I have always considered myself (and indeed have a reputation amongst those who know me) as a bit of a wordsmith. My writing and spelling skills have been called upon on many occasions to (for example) help edit essays and to assist in crossword impasses. I’m never wrong, of course, and those who I assist are suitably grateful for my input.
Until yesterday. I was doing the crossword at work, and got to a hurdle myself. The clue was ‘HATRED’ and the answer was a six letter word…with the second letter ‘N’ and the last two ‘TY’. I asked some of my coworkers and they jumped in with ENMITY…but I corrected them gently, saying, “It’s not fucken ENmity, it’s EMnity you mouthbreathers. Try another word.”
So I got home and googled dictionary.com just to be absolutely certain I was correct in my put-down of them, and whaddya know!! I was dead wrong, and they were right. I have tendered my humblest apologies to my coworkers and have thanked them for alleviating my ignorance, but they just blew raspberries at me.
Anyway, what I want to know is: how many of you have gone years and years making a spelling or grammatical mistake without realising it, or without someone else picking it up?
I too try to spell correctly and use words as intended.
As I’m a teacher, my implication is clear (and my pupils can infer what they like from that!)
Why I even know that a contradictory oxymoron is a tautology.
However I should reveal that I checked your spelling of ‘embarrassed’ , unworthily hoping for a mistake , so I could make a further post pointing that out.
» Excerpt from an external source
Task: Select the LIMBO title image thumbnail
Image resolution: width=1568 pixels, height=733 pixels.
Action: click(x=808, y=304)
I believe the word for this is schadnefreude (defined as malicious glee )
I used to think that “it’s” meant “it is” and that “its” was the possessive, but then I got on this forum and learned that I am apparently about the only one here that thinks so.
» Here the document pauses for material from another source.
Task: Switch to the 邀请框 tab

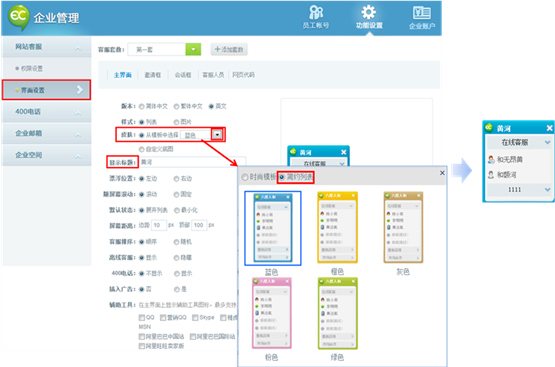Action: pyautogui.click(x=153, y=75)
Apparently, when I’m typing I can’t conjugate verbs properly. For example, a couple weeks ago I posted this to another forum:
It’s not like I’m illiterate and don’t know that it’s supposed to be “it’s working”, but I just keep adding or removing random suffixes from verbs all the freaking time.
I’m glad you started this thread. I need to download a spellchecker. That will solve some of the problem. The dumbass sentance structure, it won’t help a bit.
Typing error. :o (I was concentrating on making the pun on my username…)
What is your evidence for that?
‘It’s’ is an accepted shortening of ‘it is’.
Because this abbreviation exists, people get confused with possessive. ‘His’, ‘hers’ and ‘its’ don’t have apostrophes.
For some reason I’ve been mis-writing stuff lately, stuff that I hand write. I just don’t write much anymore. And when I’m signing checks or signing a note I have been making a horrible mess out of my name lately. My name ends in a “dt” and the other day I wrote “tt” and crossed them both!
Call me crazy, but I’ve noticed a distinct falling off of my spelling abilities ever since I hit 40. I find myself looking up the simplest of words, repeatedly. It’s most likely early senility. Gah.
The “enmity” example in the OP has never been a problem – considering the spelling of “enemy”. The two just get linked. I know enough never to state I’m 100% right about a spelling example, unless it’s a common monosyllablic word or I’m within inches of a dictionary. Typos, on the other hand, can be a right bother.
I’ve been an ace speller all my life. Never bee-level, because I never studied the kind of super-obscure curveball words that turn up on the bees. But I was good enough to talk my 6th grade teacher into trusting me that imperfect wasn’t actually spelled inperfect.
Still, we’re all inperfect. The one that gets me most often is idiosyncrasy, which I always thought should end in -cracy. All these -cracy words (demo, aristo, etc.) and only the one -crasy? -Crazy.